TLDR: Be HIGHLY suspect of any results you get from mechanical turk (same goes for feedback army and others).


It applies to everyone. Not just mechanical turk folks. When someone says they 'will use' your product they are non-committal. (I have done this so many times for the fear of offending the person who is asking me). When its time to take out their credit cards then they backtrack. They are 2 different decision points. The later is what matters to startups.


When its time to take out their credit cards then they backtrack

And to be fair, even if I am trying to be super-honest, I find it very hard to decide whether I would be happy to whip out a credit card from a concept pitch. It's not just a question of "would I pay for A", it is a question of "would I pay for A it it really rang my bell", and I can't tell whether you are going to ring my bell or not until I have tried your product and your customer support philosophy.

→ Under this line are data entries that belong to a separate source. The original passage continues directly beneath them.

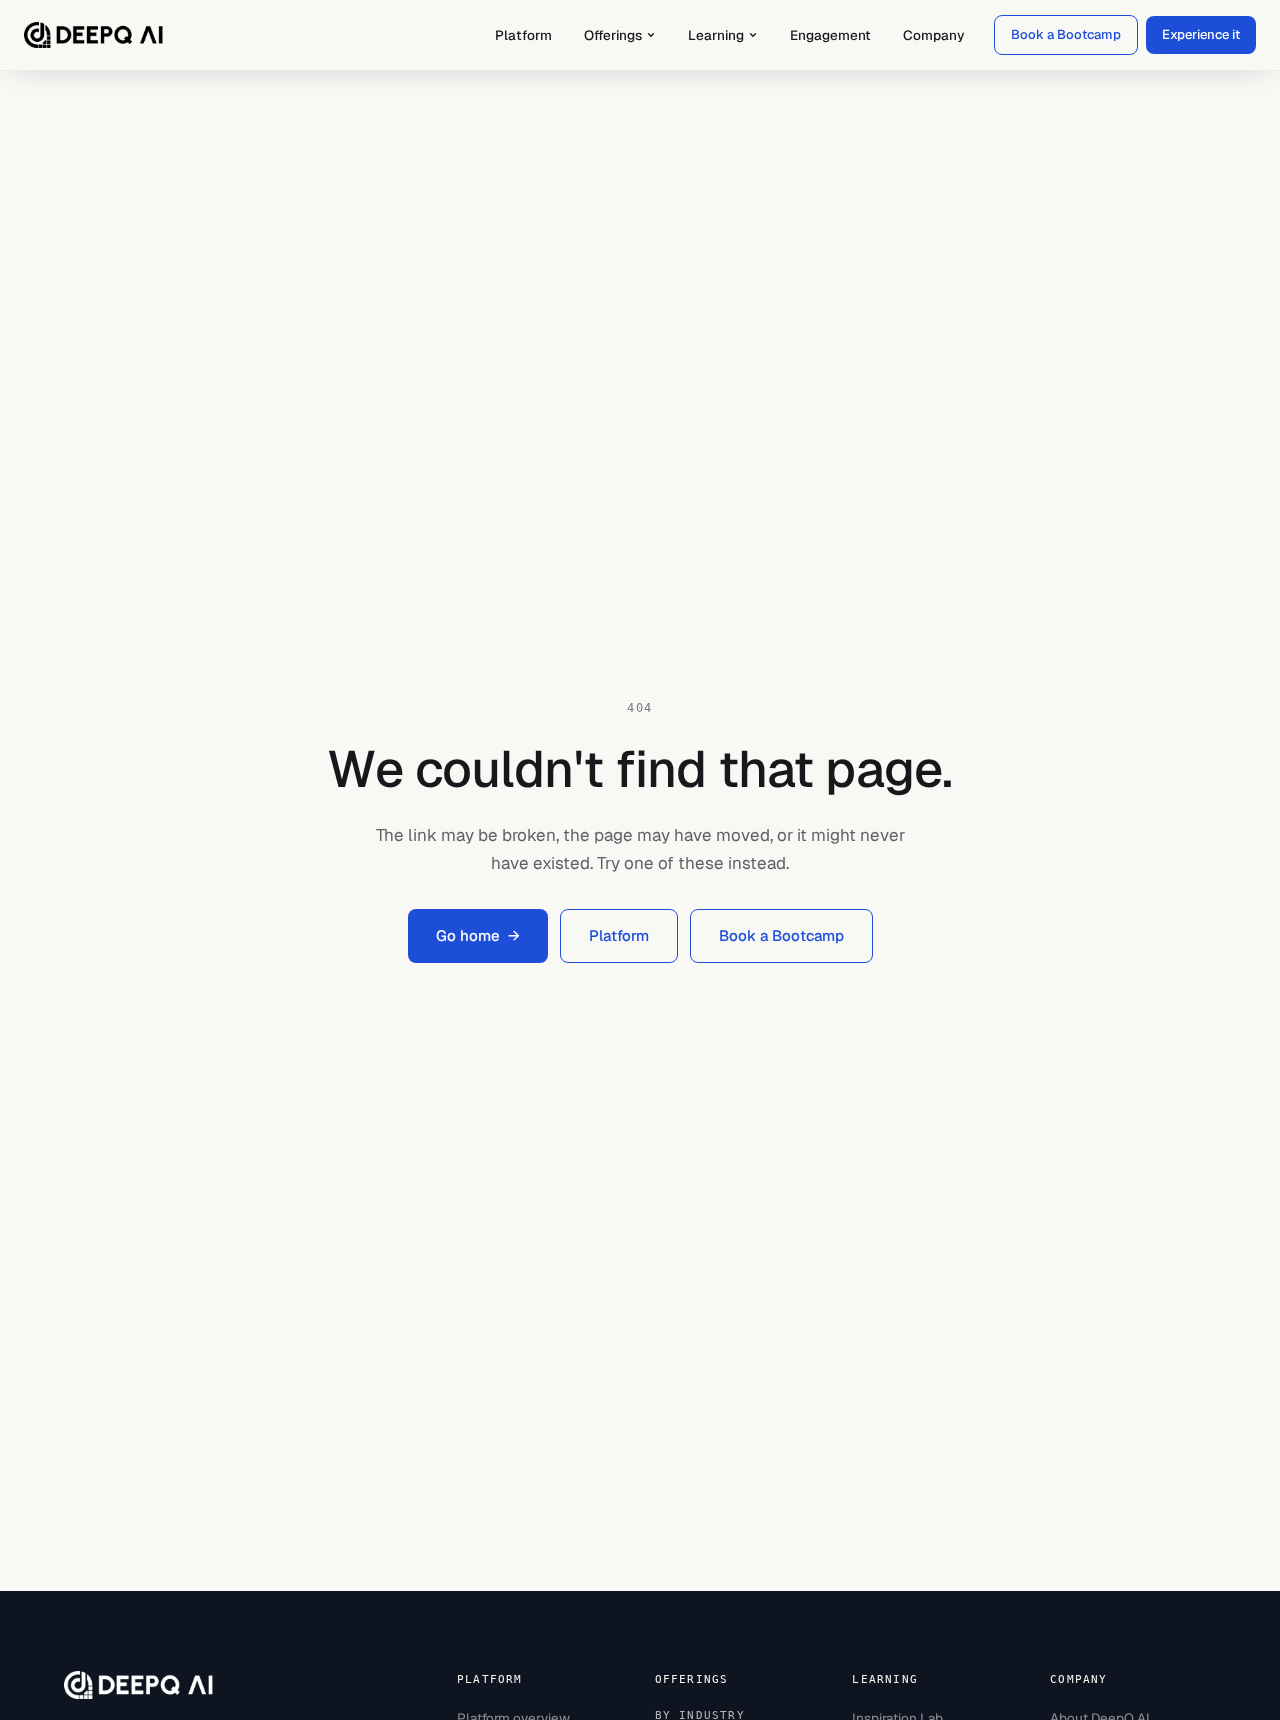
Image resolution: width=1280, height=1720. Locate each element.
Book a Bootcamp (1066, 34)
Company (933, 35)
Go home (478, 935)
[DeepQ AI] (94, 35)
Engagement (830, 35)
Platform (523, 35)
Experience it (1201, 34)
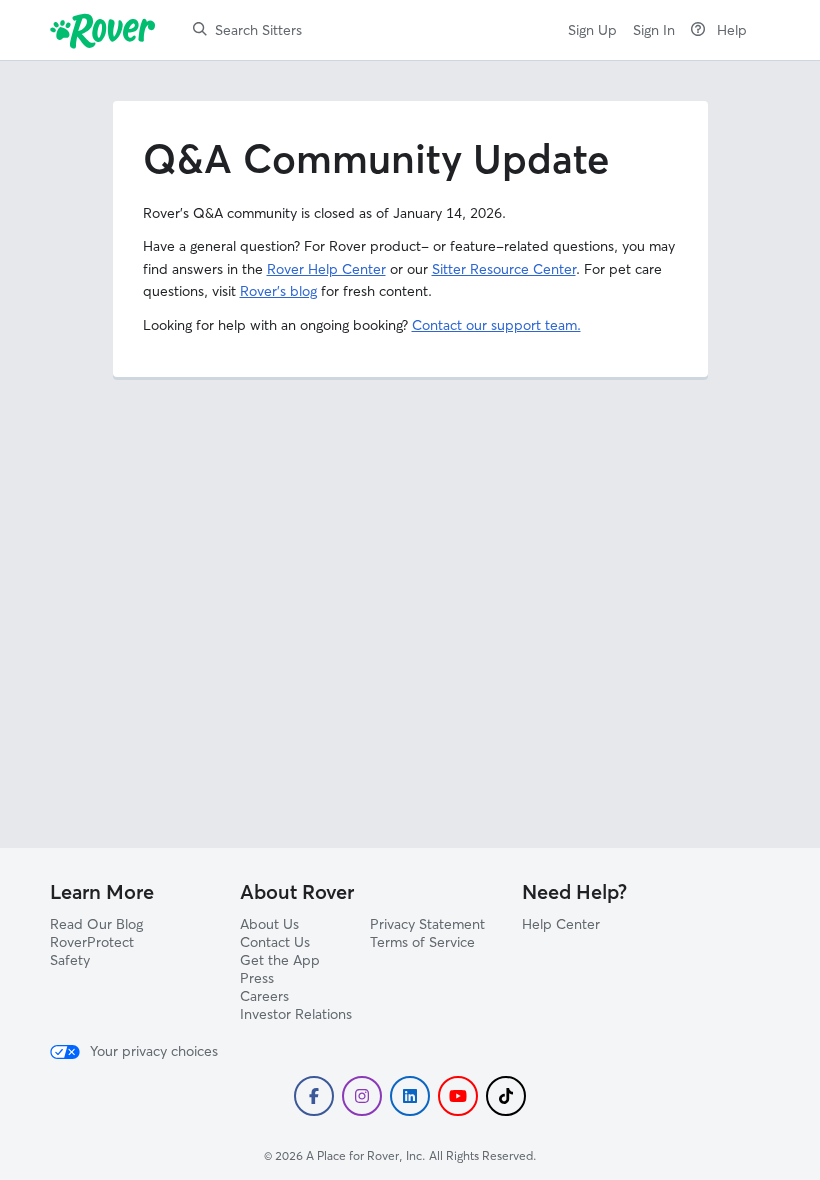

When I look at my credit card statement, I see a bunch of companies not just whose product I like and use, but also a bunch of folks for whom I can say "I like the way they do business".

I didn't pay to cloud-store photos for over a decade, until I found smugmug. So what is the right answer to the question "would you pay to store photos"?

This isn't the kind of nuance you would get from an MT survey I don't think.


This isn't 73% of random strangers. This is 73% of the Mechanical Turk users who accepted the hit for this.


Exactly, this is very relevant. The type of person who stumbles upon your web app is isn't necessarily the type of person who decides a good use of their time is completing mechanical turk tasks. But as long as you're aware of this when considering your results, I suppose they can still be considerably valuable.


Strange use of Mechanical Turk if you ask me. You could've spent about the same in Google Adwords asking people to take a survey. At least then you'd have a survey of "people who are searching for important keywords related to my topic of interest" rather "people who are so technically capable that they are using MT".

"I also found out to my surprise that more men than women said they’d use the service. I fully expected it to be the other way around." 200 people is not a large sample size and I would caution you against making sweeping decisions about the future of a company based on this small size. It could be that the MT program attracts more men than women? I don't know how you set it up but you said earlier that you didn't really do any segmentation.


It is still waaaaaaaaaaay better than asking your family and friends.


Dude. No.

They're both 100% useless.

Mechanical Turkers are incentivized to give positive feedback because there's a chance (lurking in the back of their minds, surely) that people are emotionally sensitive and if they get criticized, they will be emotionally wounded and won't approve their HIT.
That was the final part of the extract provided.